The first things that come to mind for me on the topic of subtitles is a type set in sans serif that is hard to read, in a small point size that is yellow or white, found at the bottom of the screen. I also think of really bad movies that make poor use of subtitles stand out even more. Things don’t have to always be a certain way and Slumdog Millionaire proves that point even within the typography used in the subtitles. The first noticeable change to the Slumdog subtitles is that they are not rigidly centered at the bottom of the screen, but are placed more appropriately near the person speaking. In a style reminiscent of comic book typography, minus the use of Comic Sans, the change brings the watcher’s eyes up to where the action or emotion is actually taking place. It makes it easier to watch, keep up with what is being said and by whom, and process the dialog along with the acting at the same time. It just makes sense.
As with most things, I was behind on seeing the movie and we watched it at home. If you haven’t seen it or have a copy, here’s something interesting and fun to do. Pause the movie during one of the scenes with subtitles, get really close to your television set and recognize that the director chose a typeface that has serifs. I live in a small town and what is considered fun is relative. I wish I knew why the director chose this typeface or that I had something more to add here but that’s all I’ve got. The typeface is not aggressively serifed but more passive aggressive serifed. It works fine.

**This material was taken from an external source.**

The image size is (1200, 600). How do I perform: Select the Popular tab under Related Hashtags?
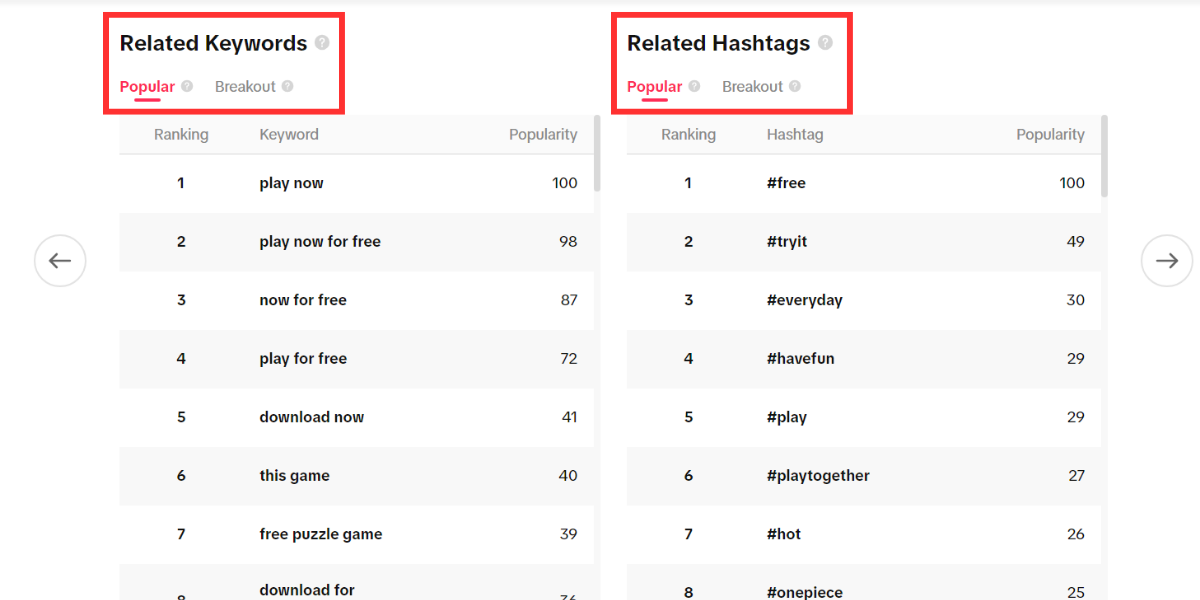pos(654,86)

Much like my comic books, things are better in boxes, but colored boxes? The third drastic difference that Slumdog took in the realm of subtitle greatness was placing the text in text boxes filled with color. Generally speaking, I’m not a fan of text in color-filled boxes. As much as I like things in boxes, in most cases I prefer type free from the confines of a box, filled with various levels of saturation. In this instance, it worked because the color helped on different levels. Primarily, the color boxes improved legibility in scenes where type could have easily been lost. Without the boxes the text would have just been difficult to read. Secondarily, the colors echoed the mood of the scene. The colors used seemed to be picked from elements of the scene and fit in aesthetically and reflected what was taking place.
I’m pretty sure I now know why Slumdog won the Oscar for best picture; it was the subtitles. I no longer read comic books, but when I’m at Barnes and Noble and tell my wife I’m headed to the graphic novel section, she has no idea that I’m perusing the comic books.